(Saved data entries)
*** Block opens ***
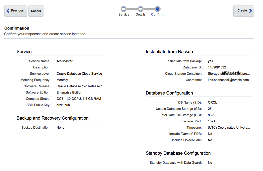Click the Create button
263x171 pixels.
click(x=243, y=11)
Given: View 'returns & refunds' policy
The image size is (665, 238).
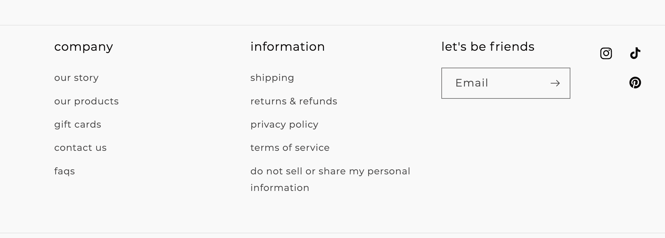Looking at the screenshot, I should 293,101.
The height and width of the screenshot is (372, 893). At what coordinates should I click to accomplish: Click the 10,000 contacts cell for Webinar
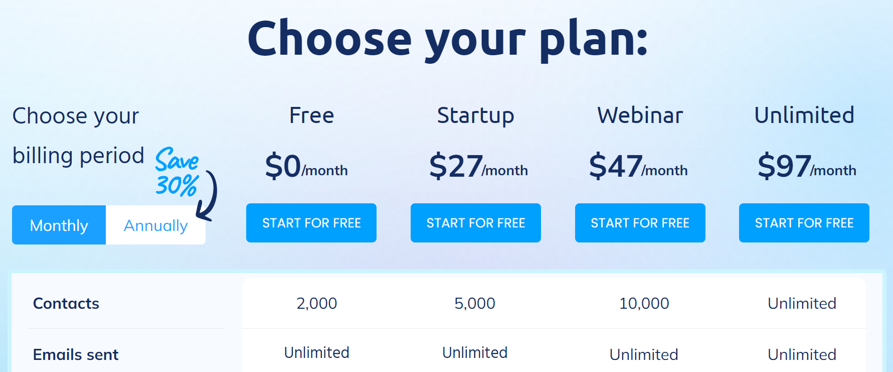tap(644, 303)
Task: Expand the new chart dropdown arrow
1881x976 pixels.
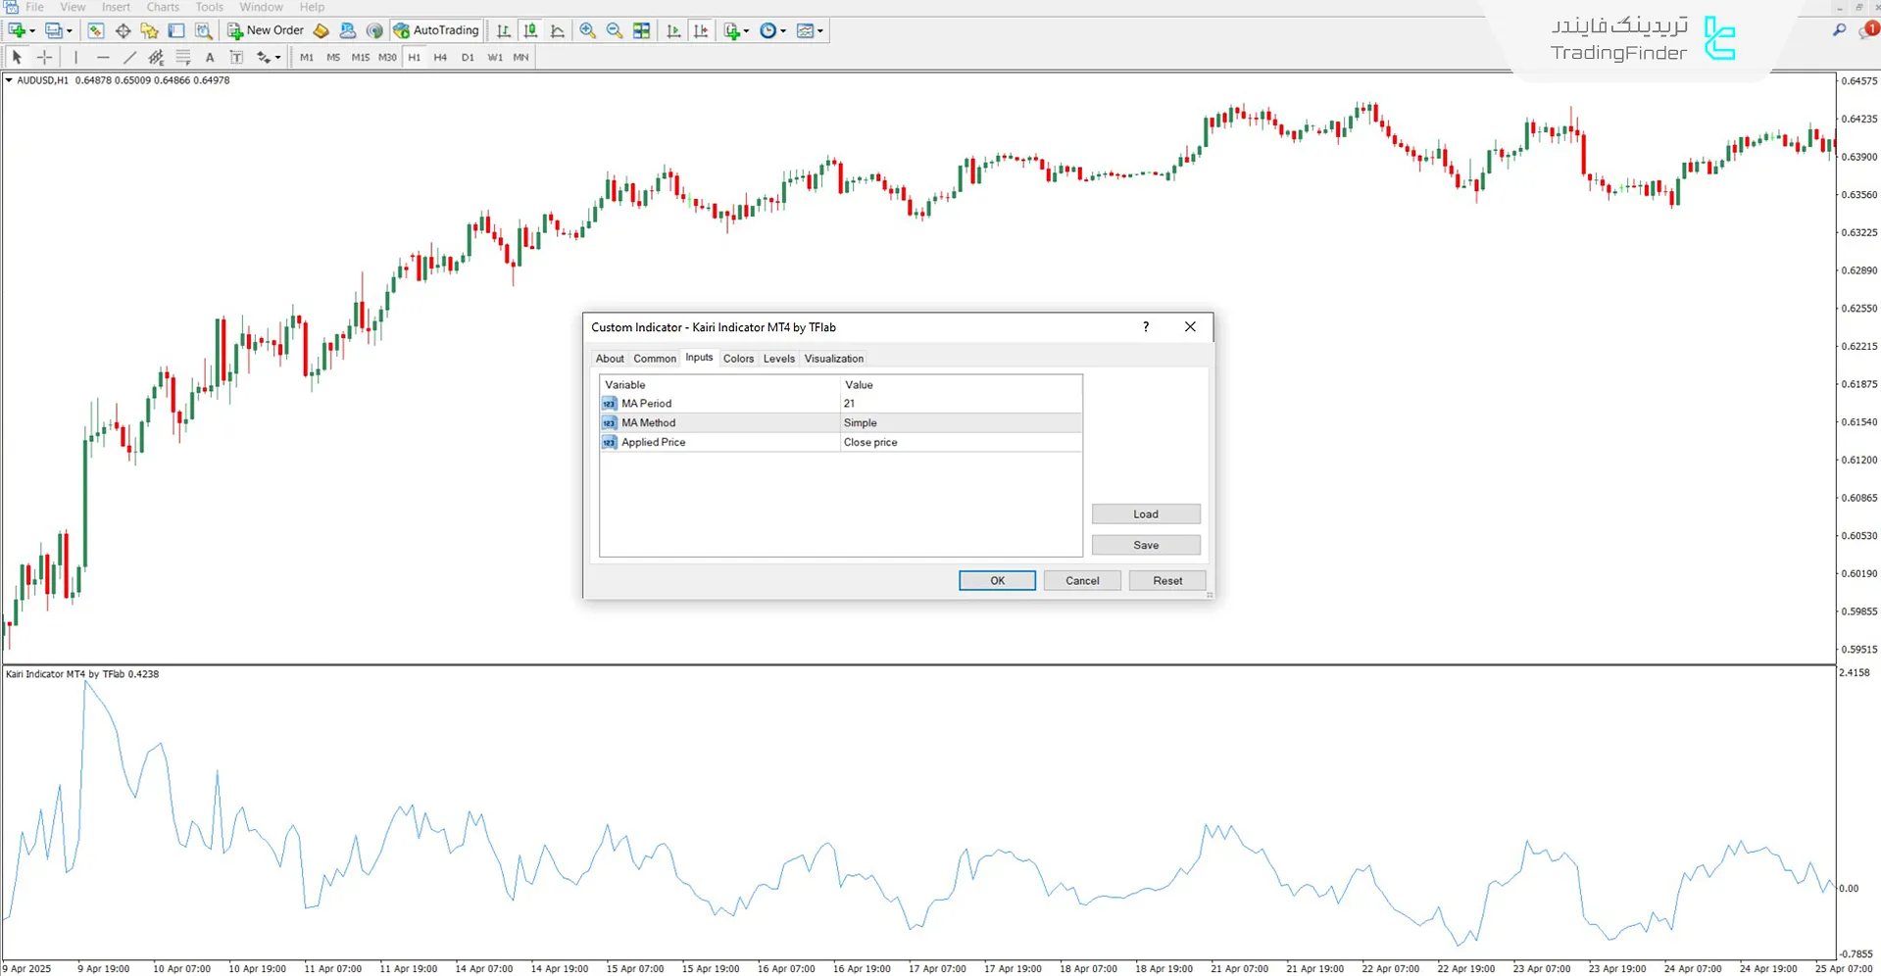Action: point(32,31)
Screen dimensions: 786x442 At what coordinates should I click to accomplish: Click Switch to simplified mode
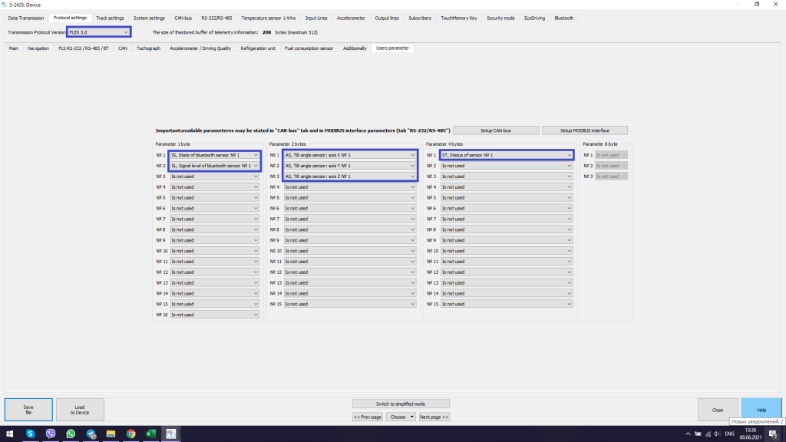(x=401, y=404)
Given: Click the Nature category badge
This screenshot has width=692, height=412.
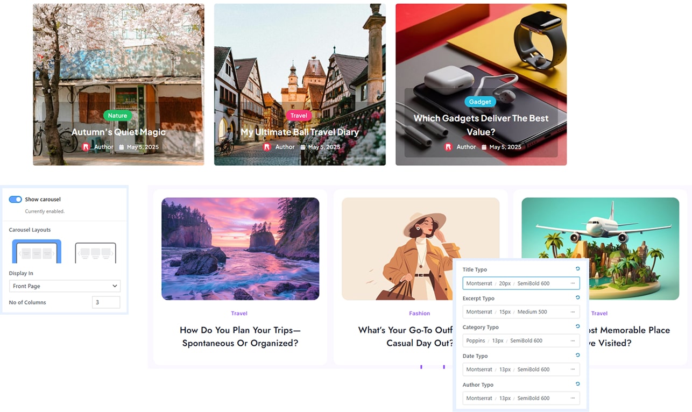Looking at the screenshot, I should 117,116.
*** Block closes ***
== Task objective ==
Look above for the line with "Given: View 'returns & refunds' policy" and the line with "Given: Click the Nature category badge", then restate exactly those two lines and all lines between them, with no pictures.

== Exercise response ==
Given: View 'returns & refunds' policy
The image size is (665, 238).
Looking at the screenshot, I should 293,101.
The height and width of the screenshot is (372, 893). At what coordinates should I click to accomplish: Click the 10,000 contacts cell for Webinar
tap(644, 303)
Task: Expand the new chart dropdown arrow
1881x976 pixels.
Action: point(32,31)
Screen dimensions: 786x442 At what coordinates should I click to accomplish: Click Switch to simplified mode
(x=401, y=404)
Given: Click the Nature category badge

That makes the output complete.